Internals

Architecture

Datamart is a cloud-native application divided in multiple components (containers) which can be scaled independently.

_images/architecture.png

Overall architecture of Datamart

At the core of Datamart is an Elasticsearch cluster which stores sketches of the datasets, obtained by downloading and profiling them.

The system is design to be extensible. Plugins called “Discoverers” can be added to support additional data sources.

The different components communicate via the AMQP message-queueing protocol through a RabbitMQ server, allowing the discoverers to queue datasets to be downloaded and profiled when profilers are available, while updating waiting clients about relevant new discoveries.

_images/amqp.png

AMQP queues and exchanges used by Datamart

Discoverers

A discoverer is responsible for finding data. It runs as its own container, and can either:

  • announce all datasets to AMQP when they appear in the source, to be profiled in advance of user queries, or

  • react to user queries, use it to perform a search in the source, and announce the datasets found, on-demand.

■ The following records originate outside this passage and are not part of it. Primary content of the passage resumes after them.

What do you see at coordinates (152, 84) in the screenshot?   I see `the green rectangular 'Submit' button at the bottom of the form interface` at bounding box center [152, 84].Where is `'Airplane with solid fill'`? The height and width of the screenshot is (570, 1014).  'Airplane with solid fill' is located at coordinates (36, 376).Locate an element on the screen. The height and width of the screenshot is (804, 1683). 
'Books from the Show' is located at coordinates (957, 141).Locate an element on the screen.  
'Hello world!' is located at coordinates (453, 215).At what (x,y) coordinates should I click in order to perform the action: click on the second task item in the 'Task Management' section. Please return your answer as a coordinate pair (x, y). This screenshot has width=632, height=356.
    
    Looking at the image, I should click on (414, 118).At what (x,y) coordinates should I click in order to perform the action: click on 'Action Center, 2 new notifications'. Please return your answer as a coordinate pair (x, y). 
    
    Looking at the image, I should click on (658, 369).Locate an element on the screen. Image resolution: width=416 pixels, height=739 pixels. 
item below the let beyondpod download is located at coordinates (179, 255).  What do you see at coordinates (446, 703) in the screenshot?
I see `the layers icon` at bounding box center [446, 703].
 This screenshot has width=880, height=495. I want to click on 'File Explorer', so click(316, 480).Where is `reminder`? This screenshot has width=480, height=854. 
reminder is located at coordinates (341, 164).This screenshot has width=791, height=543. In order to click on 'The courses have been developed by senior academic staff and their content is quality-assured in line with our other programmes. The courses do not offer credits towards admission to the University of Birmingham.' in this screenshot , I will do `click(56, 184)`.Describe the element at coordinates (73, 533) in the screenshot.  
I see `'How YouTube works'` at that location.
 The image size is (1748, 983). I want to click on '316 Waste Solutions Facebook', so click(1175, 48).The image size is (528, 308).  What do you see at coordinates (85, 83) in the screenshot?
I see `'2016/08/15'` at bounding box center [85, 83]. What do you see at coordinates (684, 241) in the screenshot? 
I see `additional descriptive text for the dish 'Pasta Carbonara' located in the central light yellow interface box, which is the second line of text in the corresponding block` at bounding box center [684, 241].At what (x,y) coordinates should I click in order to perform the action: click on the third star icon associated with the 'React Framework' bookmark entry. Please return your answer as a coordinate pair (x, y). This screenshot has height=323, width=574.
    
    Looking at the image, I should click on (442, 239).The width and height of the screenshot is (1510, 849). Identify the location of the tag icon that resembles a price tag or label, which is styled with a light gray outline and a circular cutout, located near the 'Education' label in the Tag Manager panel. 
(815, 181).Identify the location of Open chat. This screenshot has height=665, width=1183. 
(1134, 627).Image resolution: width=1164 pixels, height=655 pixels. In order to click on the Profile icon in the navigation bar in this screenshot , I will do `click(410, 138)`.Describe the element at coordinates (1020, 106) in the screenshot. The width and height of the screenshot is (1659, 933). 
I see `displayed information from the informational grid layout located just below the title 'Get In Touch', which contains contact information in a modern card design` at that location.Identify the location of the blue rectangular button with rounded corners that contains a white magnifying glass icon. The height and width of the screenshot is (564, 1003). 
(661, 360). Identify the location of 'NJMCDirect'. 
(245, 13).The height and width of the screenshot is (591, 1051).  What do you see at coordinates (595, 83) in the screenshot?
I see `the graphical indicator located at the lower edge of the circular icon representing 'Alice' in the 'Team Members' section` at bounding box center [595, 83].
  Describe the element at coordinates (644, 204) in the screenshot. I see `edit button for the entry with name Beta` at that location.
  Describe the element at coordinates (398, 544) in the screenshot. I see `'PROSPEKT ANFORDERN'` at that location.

Either way, a base Python class is provided as part of datamart_core that can easily be extended instead of re-implementing the AMQP setup.

class datamart_core.discovery.Discoverer(identifier, concurrent=4)

Base class for discoverer plugins.

main_loop()

Optional entrypoint of the discoverer.

Not necessary if the discoverer is only reacting to queries.

handle_query(query, publisher)

Optional hook to react to user queries and find datasets on-demand.

Not necessary if the discoverer is only discovering datasets ahead-of-time.

publisher(materialize, metadata, dataset_id=None)

Callable object used to publish datasets found for that query. They will be profiled if necessary and recorded in the index, as well as considered for the results of the user’s query.

Parameters
  • materialize (dict) – Materialization information for that dataset

  • metadata (dict) – Metadata for that dataset, that might be augmented with profiled information

  • dataset_id (str) – Dataset id. If unspecified, a UUID4 will be generated for it.

record_dataset(materialize, metadata, dataset_id=None)

Publish a found dataset.

The dataset will be profiled if necessary and recorded in the index.

write_to_shared_storage(dataset_id)

Write a file to persistent storage.

This is useful if there is no way to materialize this dataset again in the future, and you need to store it to refer to it. Materialization won’t occur for datasets that are in shared storage already.

delete_dataset(*, full_id=None, dataset_id=None)

Delete a dataset that is no longer present in the source.

class datamart_core.discovery.AsyncDiscoverer(identifier, concurrent=4)

Async variant of Discoverer, eg main_loop() and handle_query().